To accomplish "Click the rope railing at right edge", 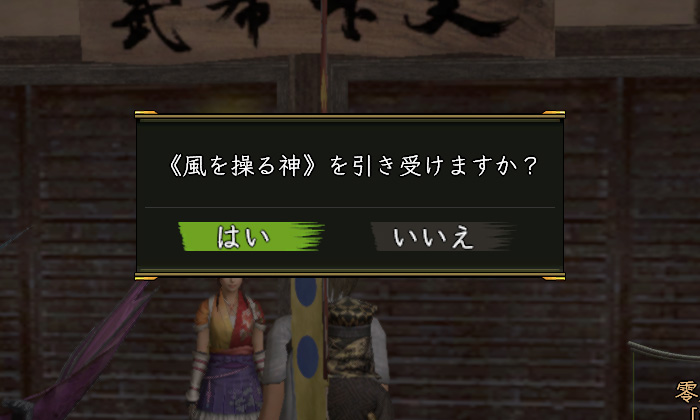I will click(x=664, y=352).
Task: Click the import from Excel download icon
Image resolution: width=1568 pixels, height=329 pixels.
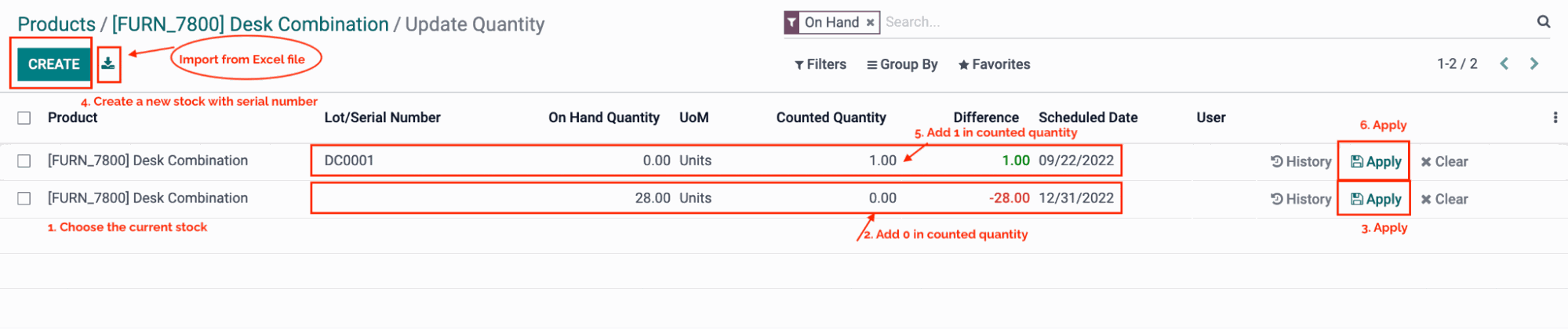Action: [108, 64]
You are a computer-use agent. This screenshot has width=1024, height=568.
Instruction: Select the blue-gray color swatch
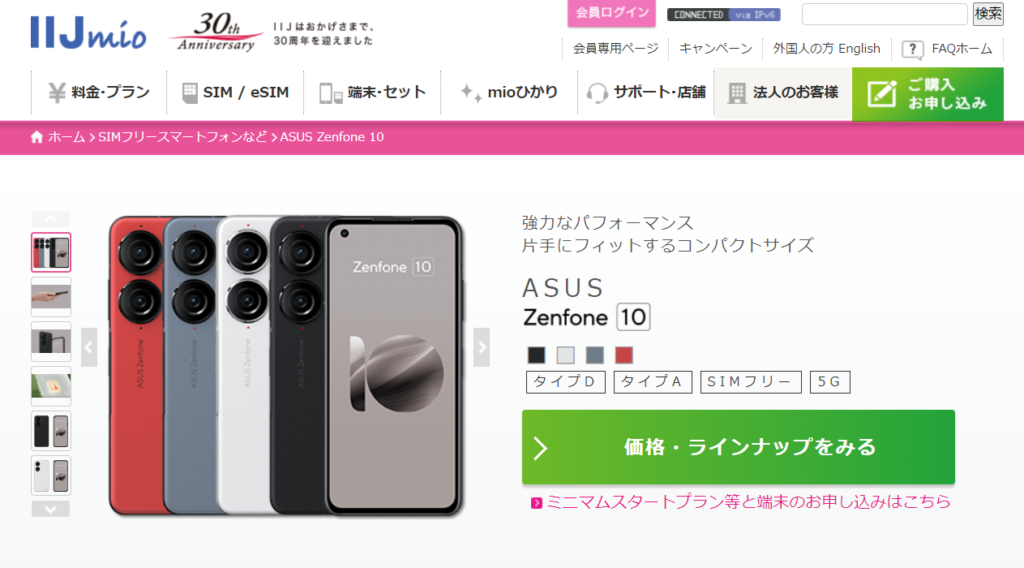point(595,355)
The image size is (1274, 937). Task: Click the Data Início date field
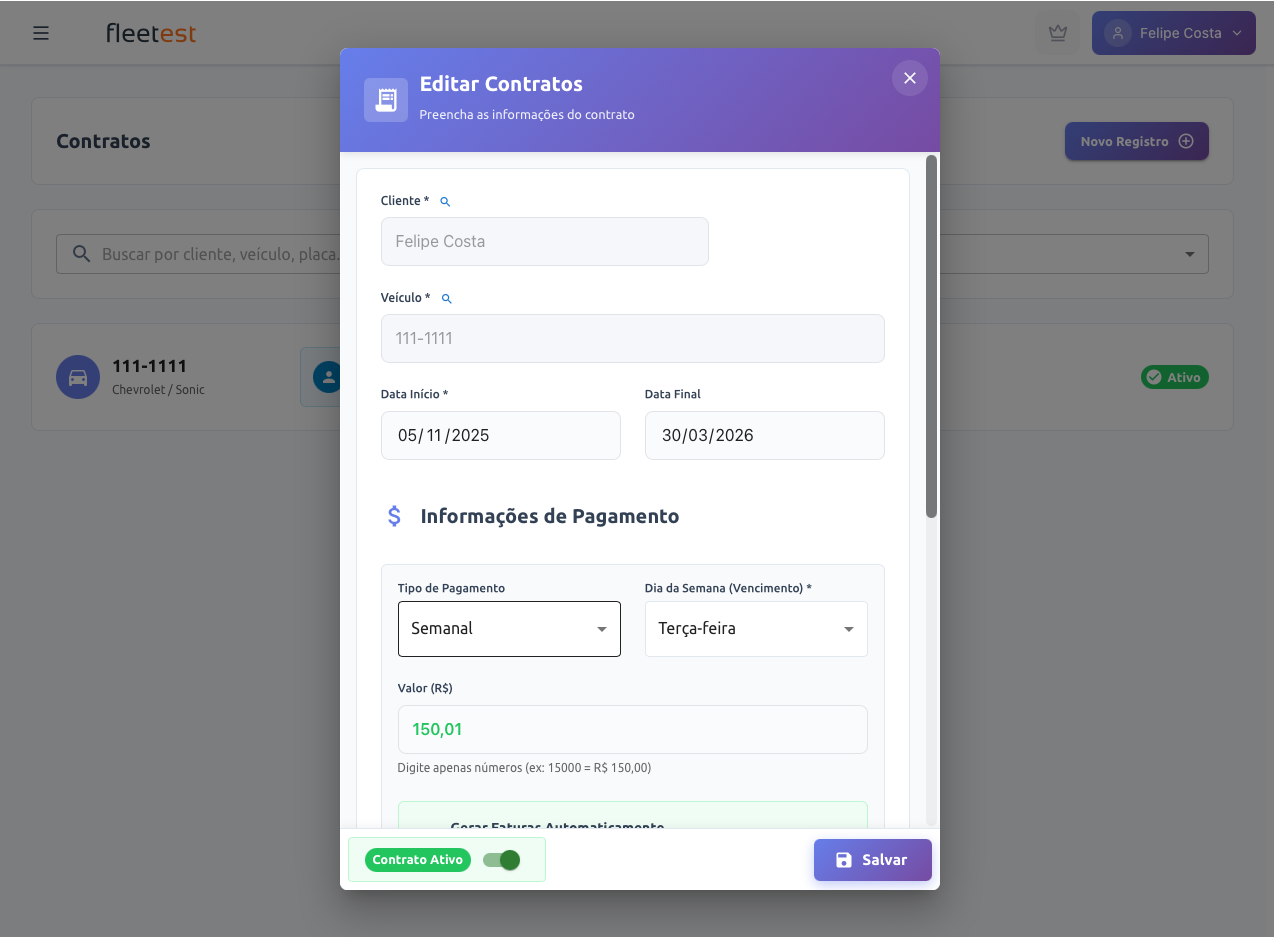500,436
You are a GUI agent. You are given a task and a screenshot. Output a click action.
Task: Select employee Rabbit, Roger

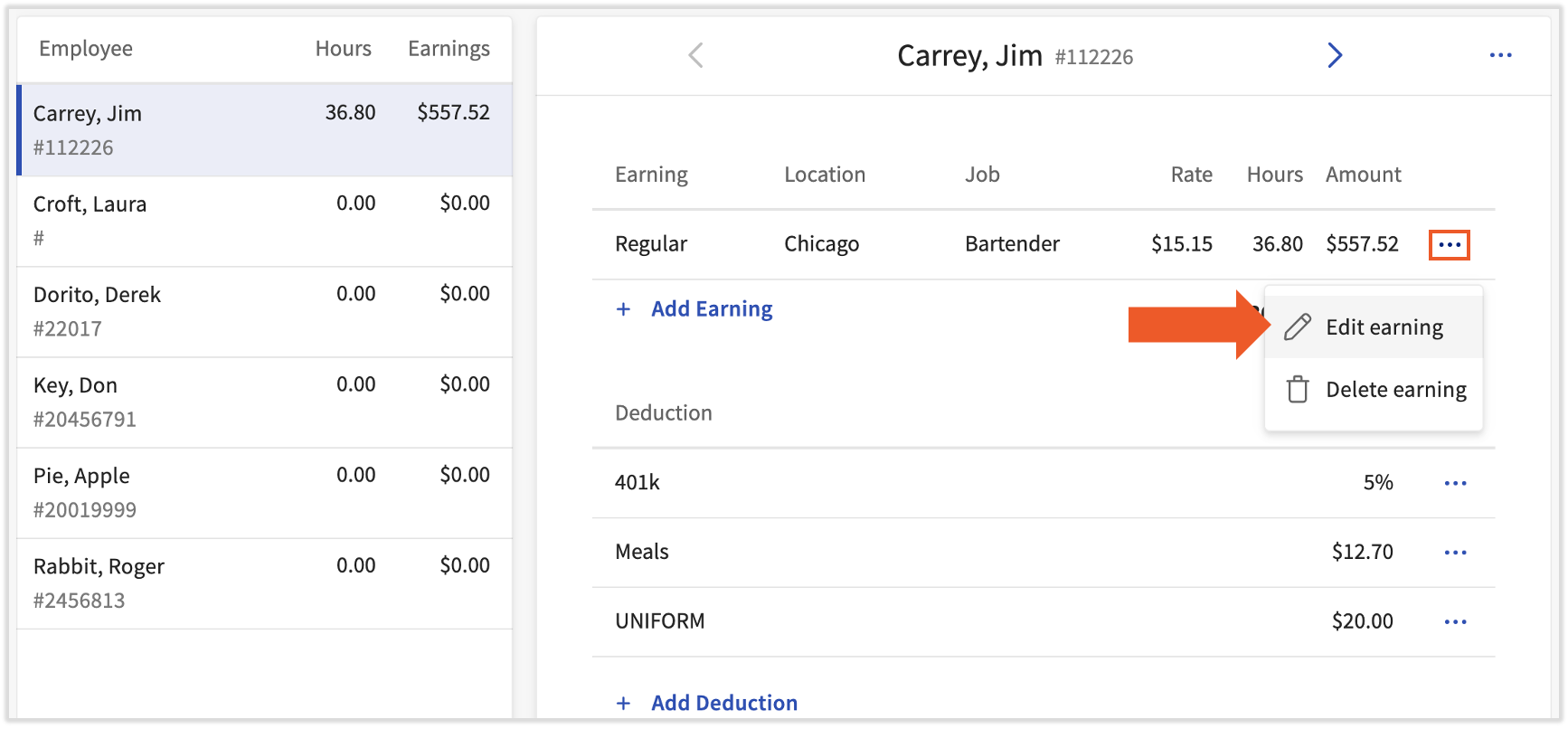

------------

• _Activity_:
Which lines of the listing include the string "screenshot"? Pull them out.

• _Solution to the exercise_:
You are a computer-use agent. This screenshot has width=1024, height=568.
You are a GUI agent. You are given a task and a screenshot. Output a click action.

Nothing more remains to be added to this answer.